The Bubonic Plague, or the Black Death as it is often called, was one of the most destructive pandemics in history. The source of the Plague itself is disputed, but the most likely candidate is a bacterium named Yersinia pestis. Yersinia pestis typically circulates among rodent populations.
From there, it gets into the guts of fleas that feed on the rodents. When humans and rodents come into contact with each other, the fleas leap onto the humans and bite, regurgitating the infected blood into the wound.
Once in the human bloodstream, the bacterium multiplies and accumulates in the lymph nodes, forming large masses called “buboes.” These buboes become reservoirs of infected pus and often rupture, spreading the infection to nearby people. In most cases, someone infected by the plague dies within a week or two. During the Middle Ages, the plague spread rapidly among the population.
And while we may never know exactly how many people died, the toll was horrendous. It’s estimated that somewhere between 30 and 60 percent of the population of Europe died as a result of the Black Death.

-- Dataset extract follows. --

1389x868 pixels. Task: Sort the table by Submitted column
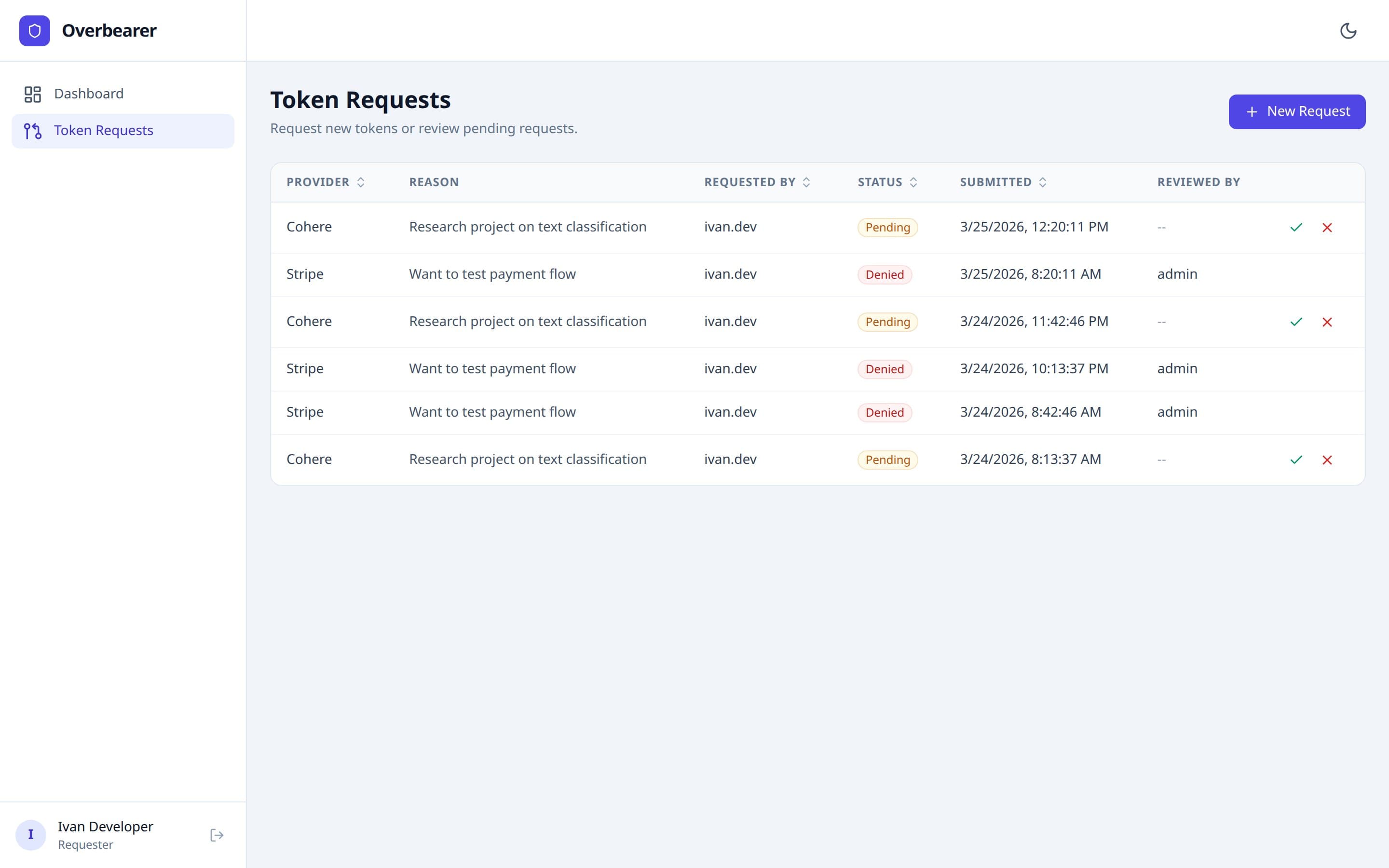point(1043,182)
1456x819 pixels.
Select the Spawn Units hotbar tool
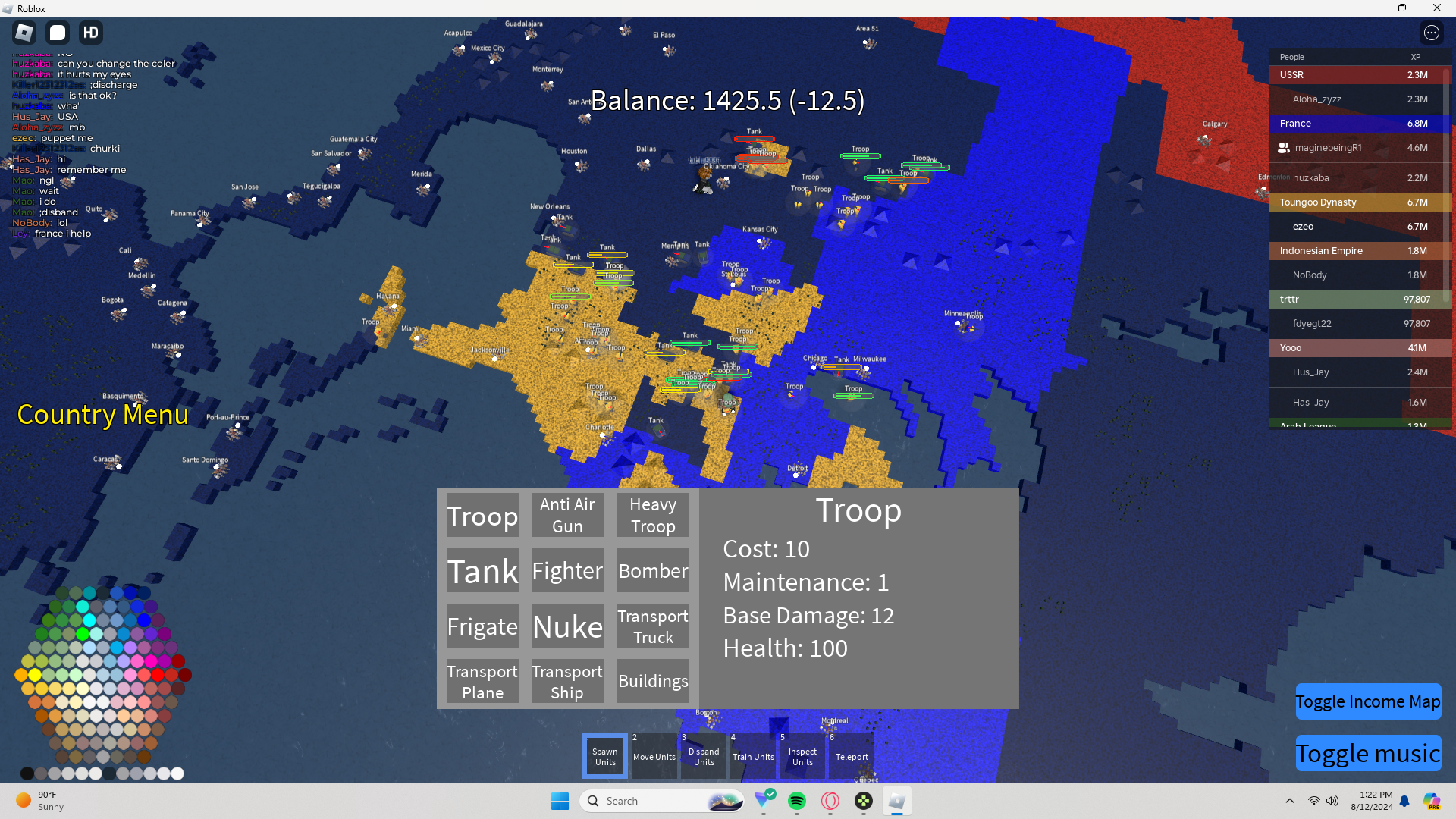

There’s much we don’t know with certainty about the Black Death, but scholars agree that it most likely originated somewhere in Central Asia in the 14th Century. From there, it spread to India and China, as well as into the Crimean Peninsula. The rapid spread between these regions was facilitated by the fact that the Mongol Empire had grown to connect the regions in something called the Pax Mongolica, or Mongolian Peace.
While the Mongol conquests were undeniably brutal, they did create an environment conducive to trade. A common saying during the reign of Ghengis Khan was that “a maiden bearing a nugget of gold on her head could wander safely from one end of the realm to the other.”
But following the death of Ghengis Khan, the Mongol Empire began to fracture in a series of dynastic struggles for control among his successors. Eventually, the Empire broke up into a number of competing Khanates. One of these Khanates conquered as far as the Crimean region and launched invasions into Poland and Hungary.
These Mongols were part of what is often called “The Golden Horde.” And in the 13th Century, Genoese traders cut a deal with the leader of the Golden Horde to establish a trading post at Caffa on the Crimean Peninsula. Over time, this city grew to be a major connection for trade between Europe and Central Asia.